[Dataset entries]
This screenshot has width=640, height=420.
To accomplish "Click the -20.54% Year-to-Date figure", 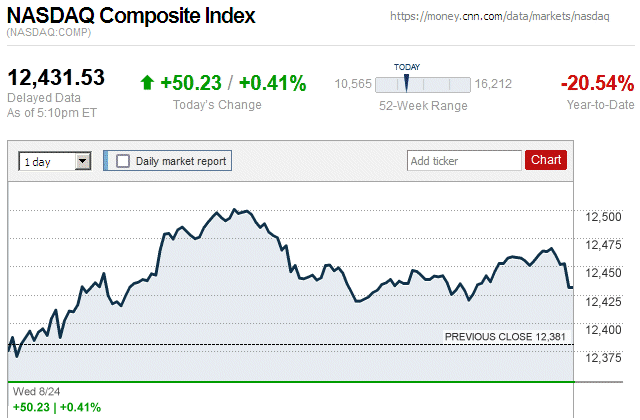I will (x=597, y=83).
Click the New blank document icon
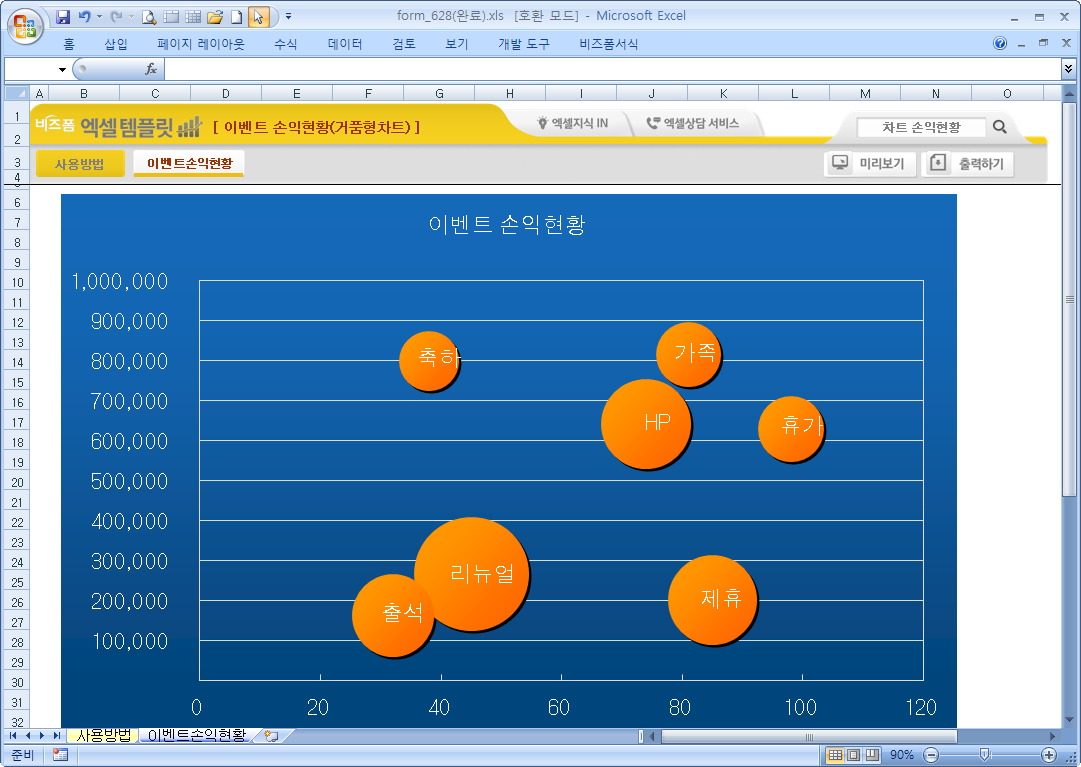This screenshot has width=1081, height=767. pos(236,17)
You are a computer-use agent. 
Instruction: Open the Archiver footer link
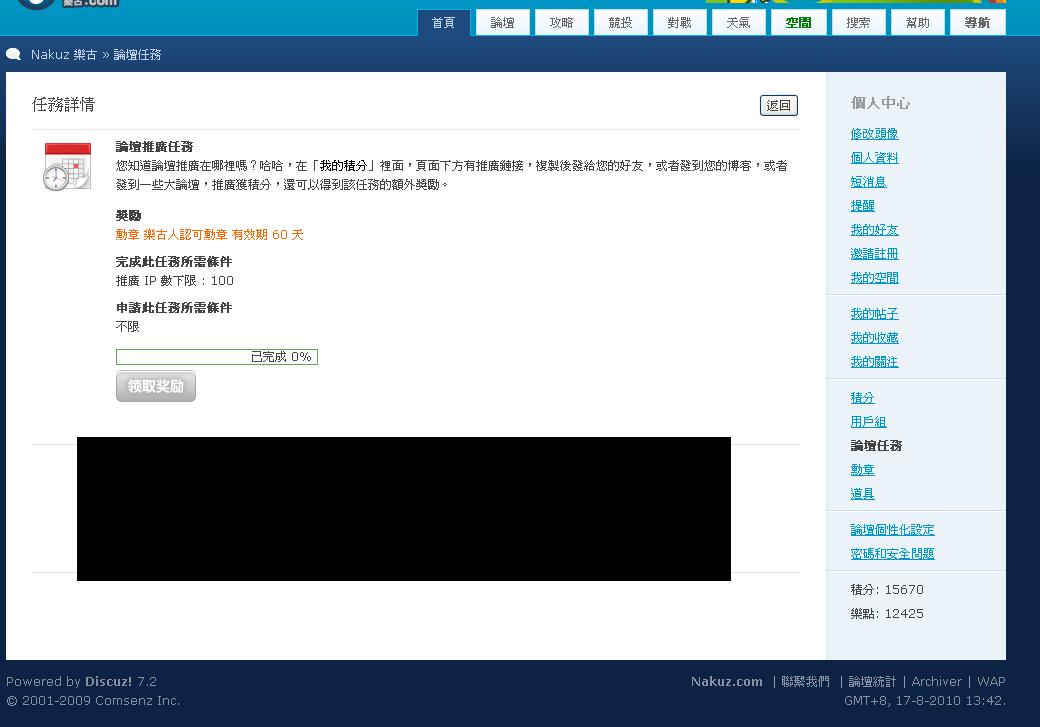936,682
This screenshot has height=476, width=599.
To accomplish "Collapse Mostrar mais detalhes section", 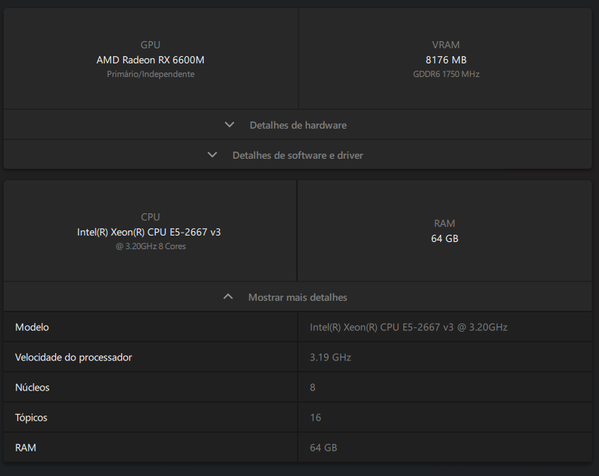I will tap(298, 297).
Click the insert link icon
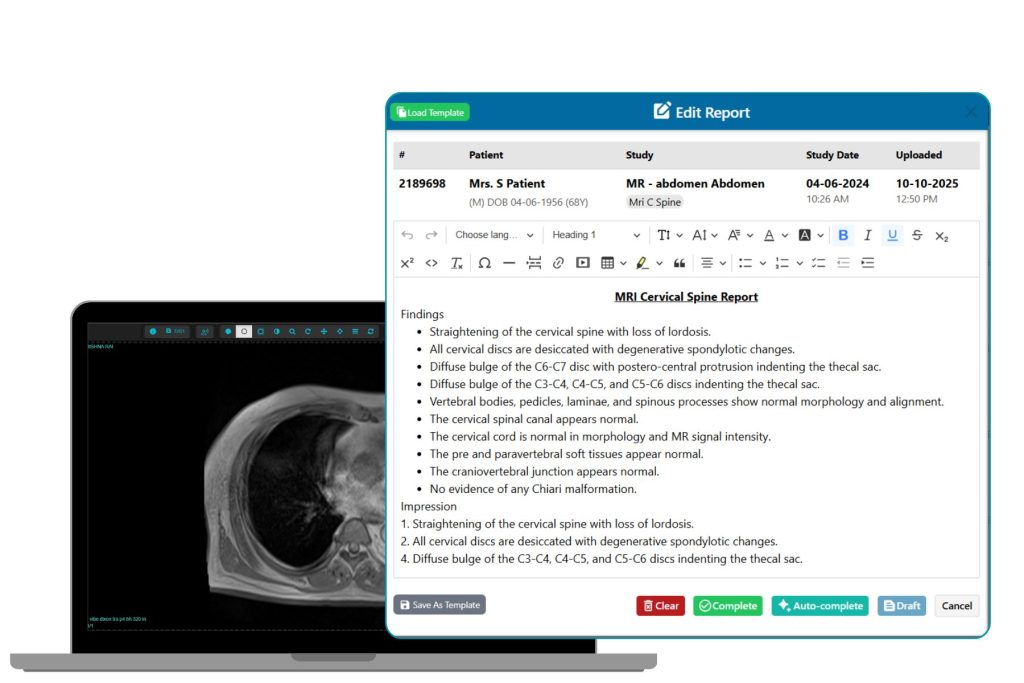 pos(558,263)
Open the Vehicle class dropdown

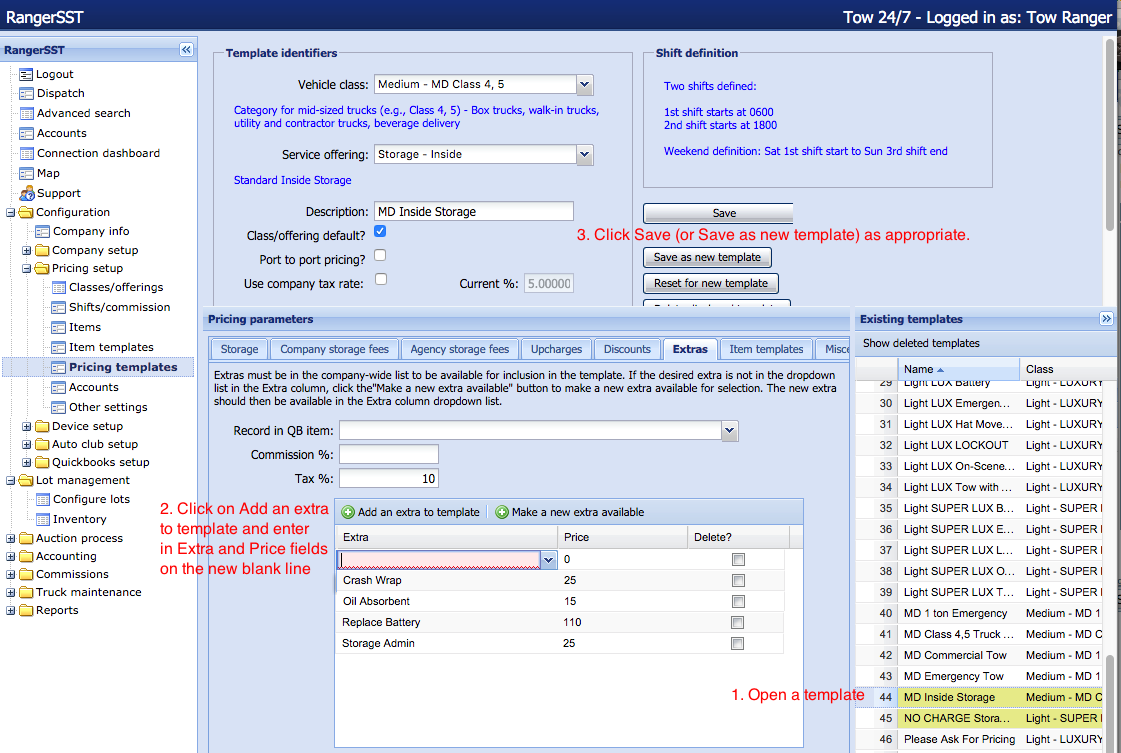[x=585, y=85]
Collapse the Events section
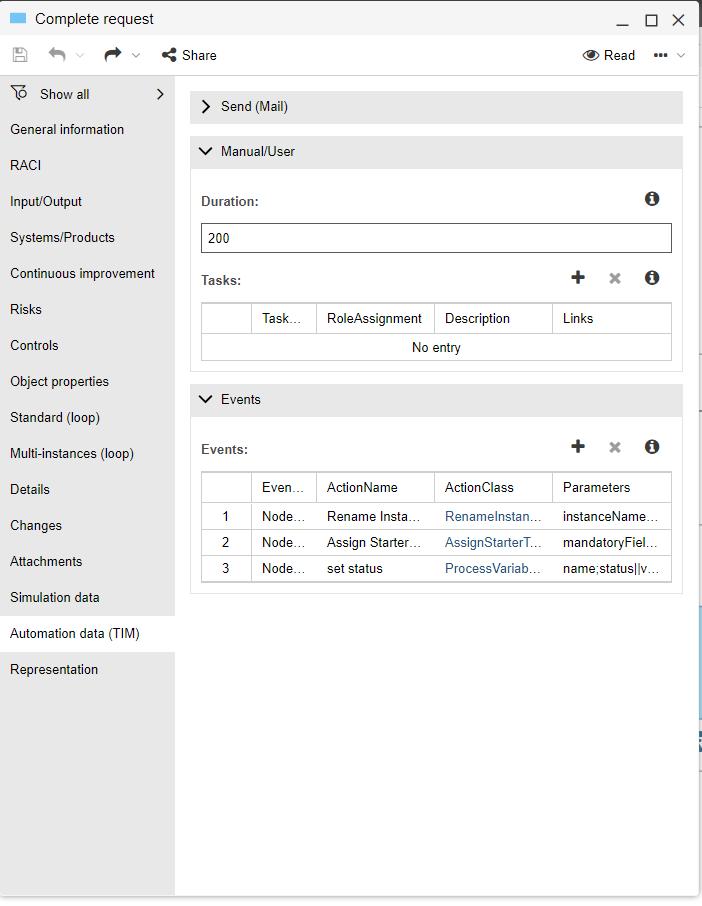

▶ [ACTIVITY]:
Please copy exactly the lines from the one containing "Open the Vehicle class dropdown" through the last line of the records above, both included, and leave out any pictures.

▶ [ANSWER SPACE]:
Open the Vehicle class dropdown

[x=585, y=85]
Collapse the Events section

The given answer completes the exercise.